- Task brief:
Copy out each of the following records word for word, without the pictures.

- Material for this exercise:
** Start **
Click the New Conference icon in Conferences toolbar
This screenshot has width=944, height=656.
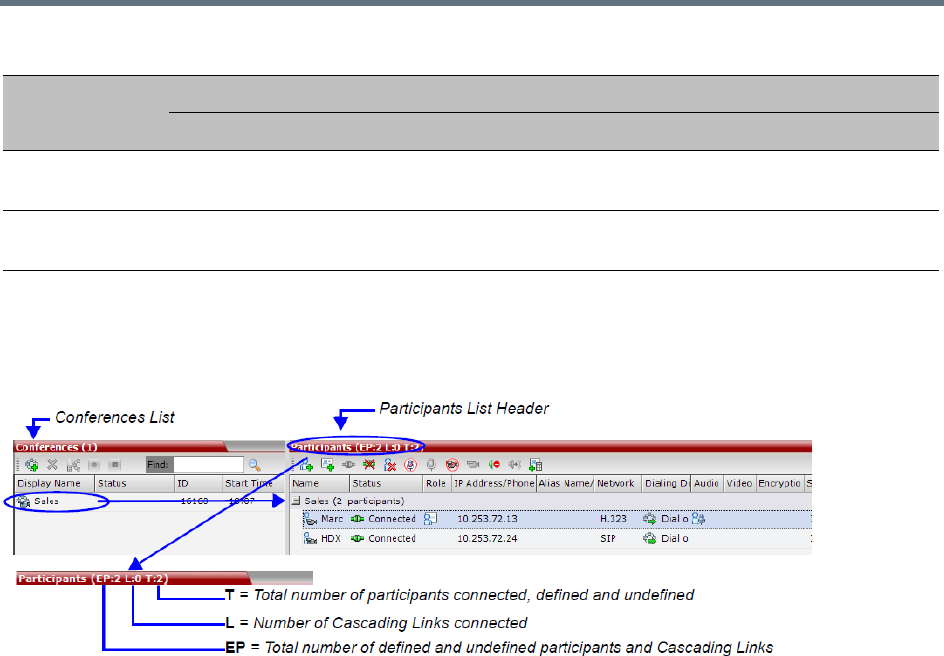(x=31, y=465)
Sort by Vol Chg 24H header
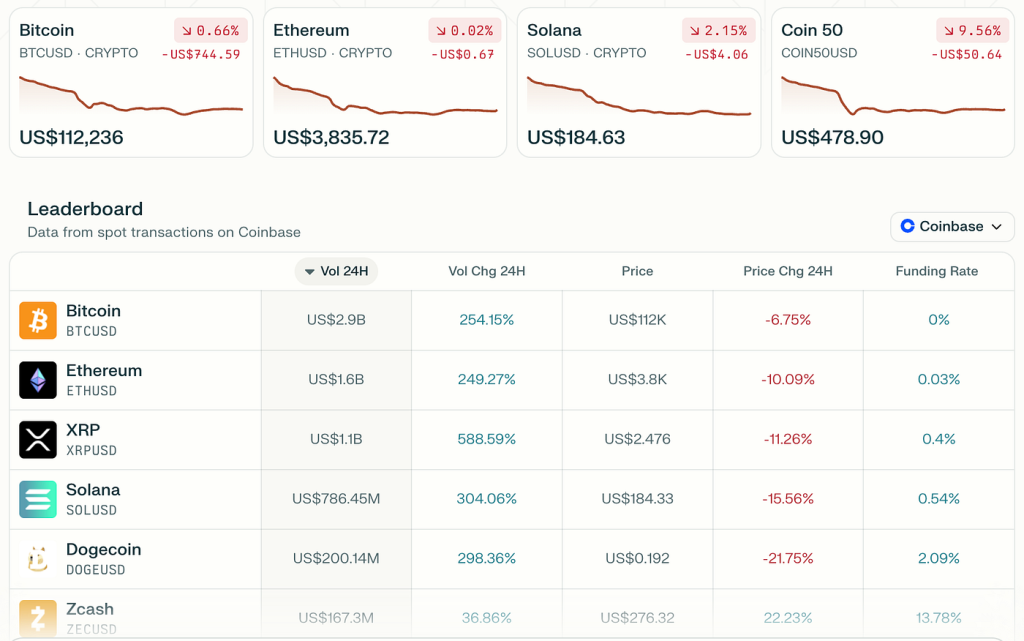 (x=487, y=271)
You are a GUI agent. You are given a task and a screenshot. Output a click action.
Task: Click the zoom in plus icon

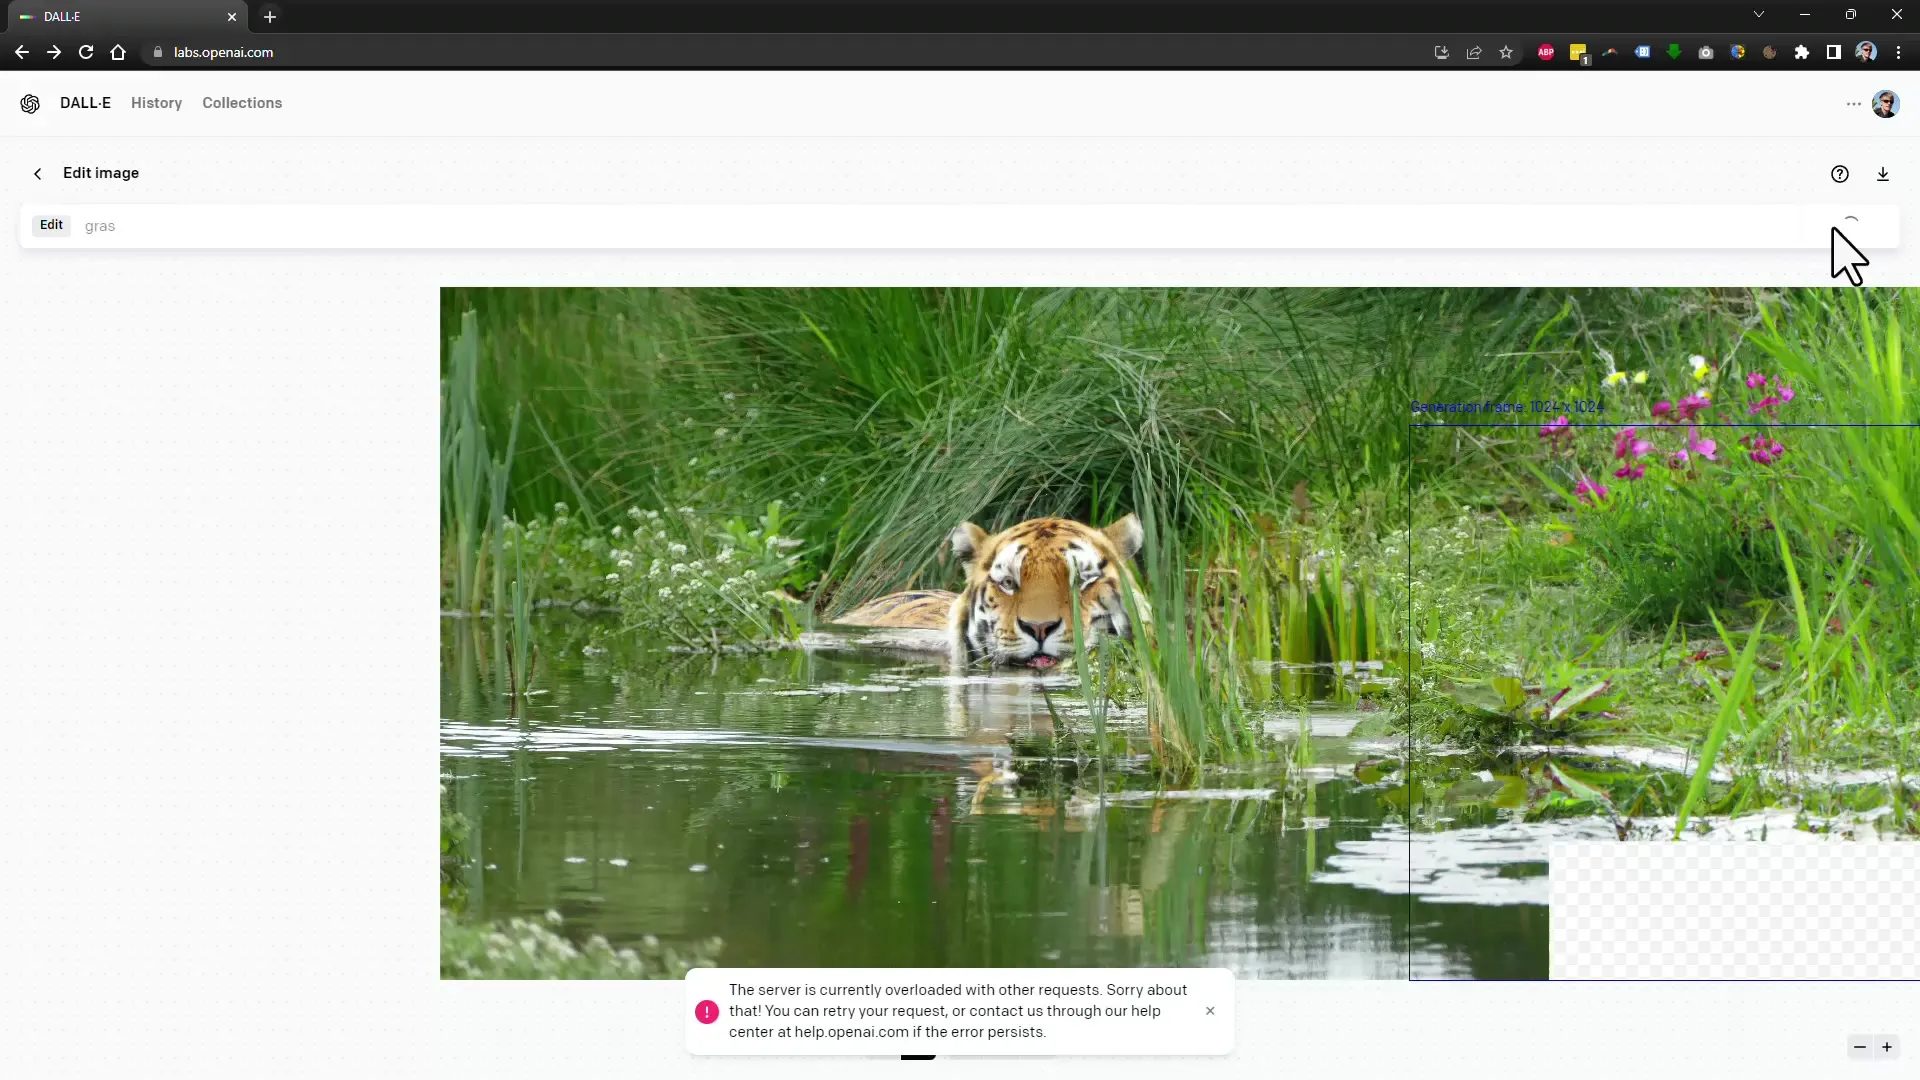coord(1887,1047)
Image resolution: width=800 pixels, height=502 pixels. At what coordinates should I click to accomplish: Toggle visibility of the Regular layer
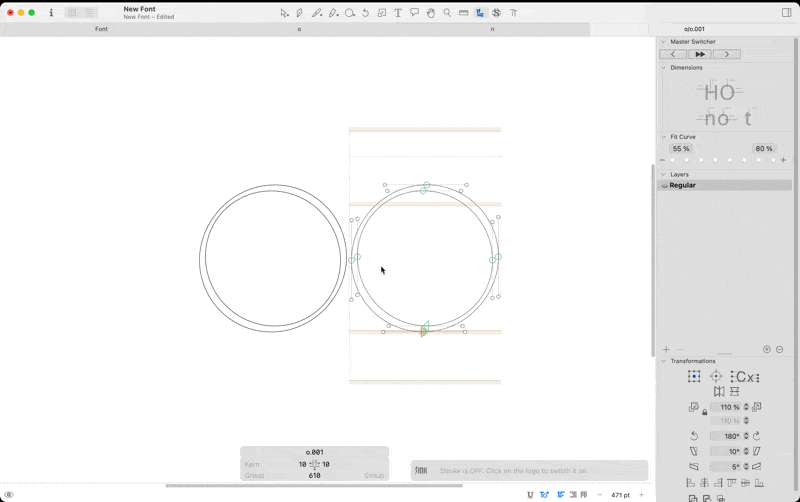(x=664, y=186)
** End **
- Reply to the task:
Click the New Conference icon in Conferences toolbar
This screenshot has width=944, height=656.
(x=31, y=465)
Sort by Vol Chg 24H header
 (x=487, y=271)
You are a GUI agent. You are given a task and a screenshot. Output a click action.
Task: Click the zoom in plus icon

coord(1887,1047)
Image resolution: width=800 pixels, height=502 pixels. At what coordinates should I click to accomplish: Toggle visibility of the Regular layer
(x=664, y=186)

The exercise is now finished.